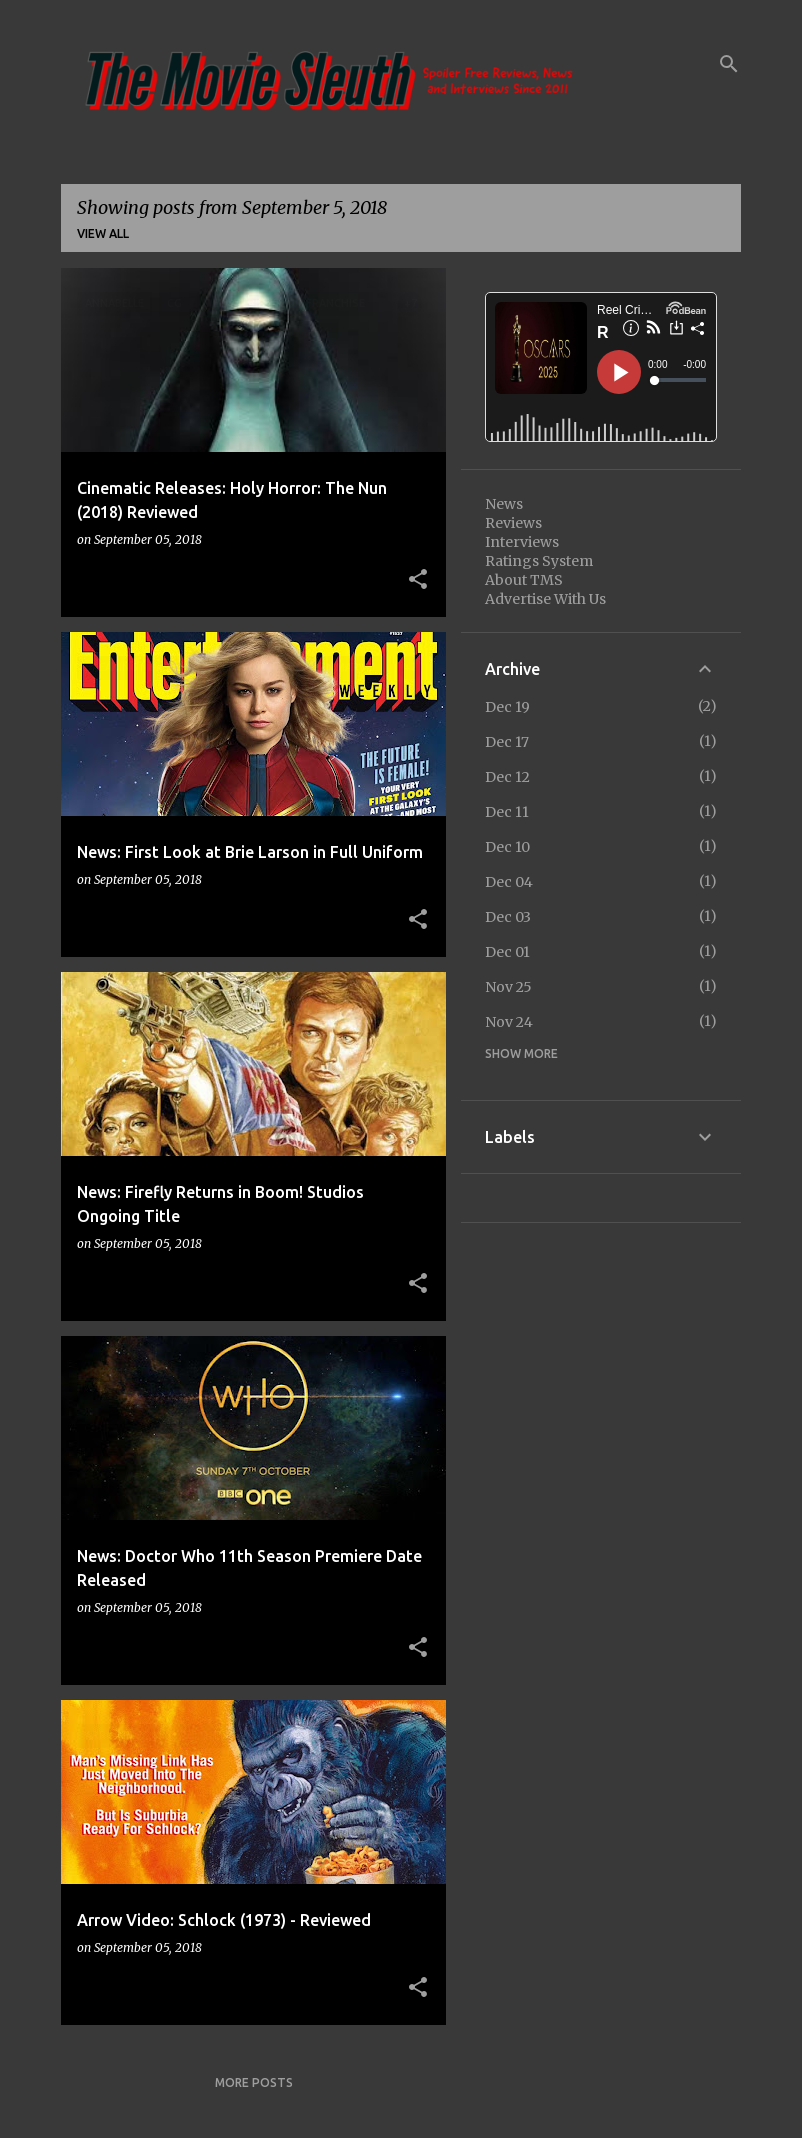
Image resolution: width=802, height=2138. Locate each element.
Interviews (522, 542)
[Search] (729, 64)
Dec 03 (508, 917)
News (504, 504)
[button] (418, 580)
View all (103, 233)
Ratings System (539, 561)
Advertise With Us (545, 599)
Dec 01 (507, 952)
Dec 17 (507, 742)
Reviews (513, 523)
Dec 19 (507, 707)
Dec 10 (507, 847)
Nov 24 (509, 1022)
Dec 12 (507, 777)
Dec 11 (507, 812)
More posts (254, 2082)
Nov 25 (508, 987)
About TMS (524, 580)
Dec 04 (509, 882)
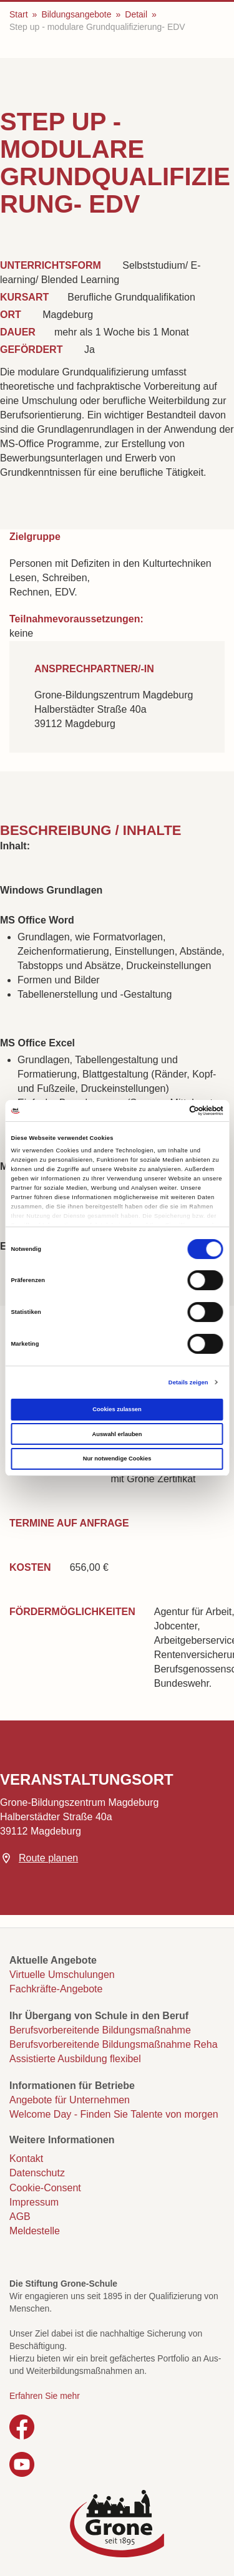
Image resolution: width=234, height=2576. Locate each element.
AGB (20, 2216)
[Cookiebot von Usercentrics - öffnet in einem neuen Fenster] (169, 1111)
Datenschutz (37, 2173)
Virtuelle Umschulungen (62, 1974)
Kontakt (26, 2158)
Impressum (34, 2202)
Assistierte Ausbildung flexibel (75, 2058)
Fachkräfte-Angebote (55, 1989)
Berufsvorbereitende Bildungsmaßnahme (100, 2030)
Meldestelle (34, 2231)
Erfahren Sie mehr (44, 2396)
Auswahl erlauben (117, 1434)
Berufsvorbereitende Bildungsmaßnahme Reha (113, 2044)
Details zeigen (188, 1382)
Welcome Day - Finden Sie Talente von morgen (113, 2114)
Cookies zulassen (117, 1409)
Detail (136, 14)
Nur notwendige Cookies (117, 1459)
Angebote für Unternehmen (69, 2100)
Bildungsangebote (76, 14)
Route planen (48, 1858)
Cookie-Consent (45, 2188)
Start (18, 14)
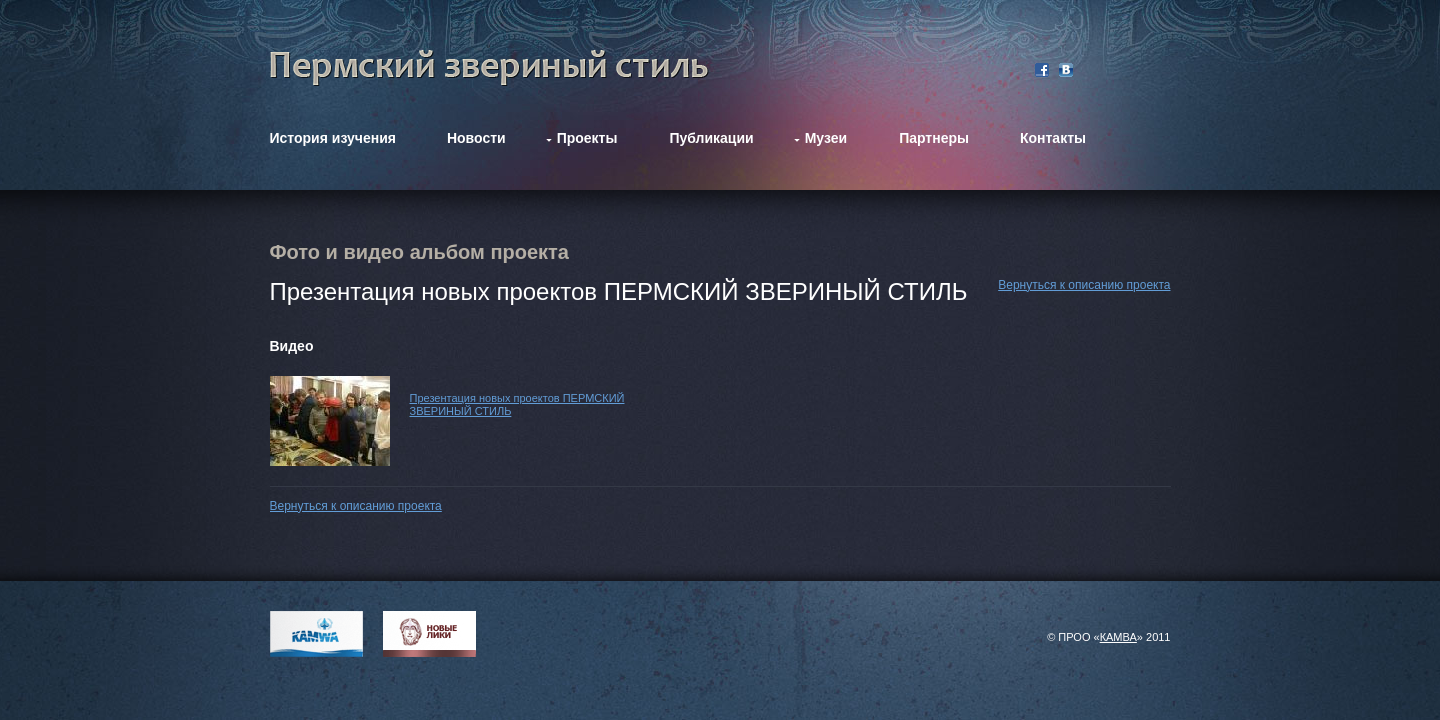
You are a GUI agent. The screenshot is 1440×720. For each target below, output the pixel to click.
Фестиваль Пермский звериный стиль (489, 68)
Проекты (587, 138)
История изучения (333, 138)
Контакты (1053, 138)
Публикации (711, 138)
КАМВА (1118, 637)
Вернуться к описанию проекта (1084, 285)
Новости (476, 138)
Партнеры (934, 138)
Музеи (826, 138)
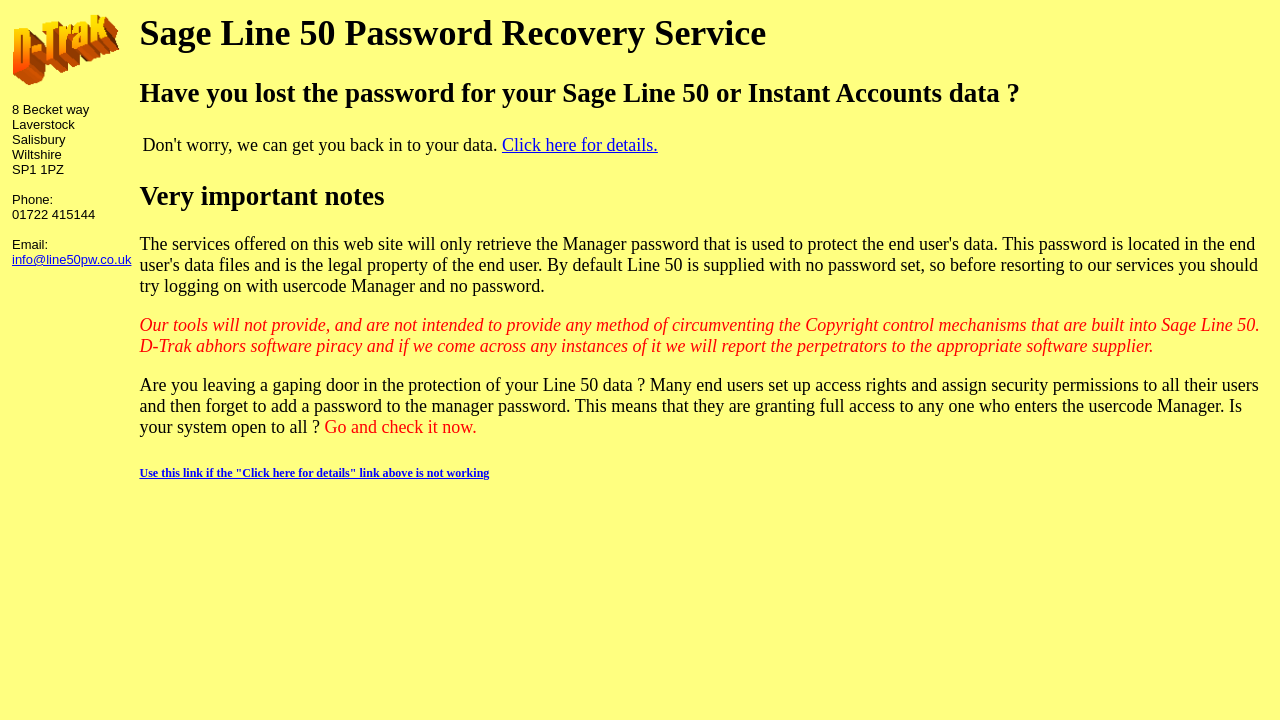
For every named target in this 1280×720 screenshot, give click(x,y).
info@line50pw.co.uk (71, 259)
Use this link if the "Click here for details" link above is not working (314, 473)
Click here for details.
---------------
**Problem requirements**
Arrange each line of the listing above as a numbered list, omitting blank lines and the picture markers.

**Correct response**
1. Image resolution: width=802, height=2138. Locate each element.
2. Interviews (522, 542)
3. [Search] (729, 64)
4. Dec 03 (508, 917)
5. News (504, 504)
6. [button] (418, 580)
7. View all (103, 233)
8. Ratings System (539, 561)
9. Advertise With Us (545, 599)
10. Dec 01 (507, 952)
11. Dec 17 (507, 742)
12. Reviews (513, 523)
13. Dec 19 (507, 707)
14. Dec 10 (507, 847)
15. Nov 24 (509, 1022)
16. Dec 12 (507, 777)
17. Dec 11 (507, 812)
18. More posts (254, 2082)
19. Nov 25 (508, 987)
20. About TMS (524, 580)
21. Dec 04 (509, 882)
22. Image resolution: width=234, height=2576. Locate each element.
23. AGB (20, 2216)
24. [Cookiebot von Usercentrics - öffnet in einem neuen Fenster] (169, 1111)
25. Datenschutz (37, 2173)
26. Virtuelle Umschulungen (62, 1974)
27. Kontakt (26, 2158)
28. Impressum (34, 2202)
29. Assistierte Ausbildung flexibel (75, 2058)
30. Fachkräfte-Angebote (55, 1989)
31. Berufsvorbereitende Bildungsmaßnahme (100, 2030)
32. Meldestelle (34, 2231)
33. Erfahren Sie mehr (44, 2396)
34. Auswahl erlauben (117, 1434)
35. Berufsvorbereitende Bildungsmaßnahme Reha (113, 2044)
36. Details zeigen (188, 1382)
37. Welcome Day - Finden Sie Talente von morgen (113, 2114)
38. Cookies zulassen (117, 1409)
39. Detail (136, 14)
40. Nur notwendige Cookies (117, 1459)
41. Angebote für Unternehmen (69, 2100)
42. Bildungsangebote (76, 14)
43. Route planen (48, 1858)
44. Cookie-Consent (45, 2188)
45. Start (18, 14)
46. You are a GUI agent. The screenshot is 1440×720. For each target below, output the pixel to click.
47. Фестиваль Пермский звериный стиль (489, 68)
48. Проекты (587, 138)
49. История изучения (333, 138)
50. Контакты (1053, 138)
51. Публикации (711, 138)
52. КАМВА (1118, 637)
53. Вернуться к описанию проекта (1084, 285)
54. Новости (476, 138)
55. Партнеры (934, 138)
56. Музеи (826, 138)
57. For every named target in this 1280×720 screenshot, give click(x,y).
58. info@line50pw.co.uk (71, 259)
59. Use this link if the "Click here for details" link above is not working (314, 473)
60. Click here for details.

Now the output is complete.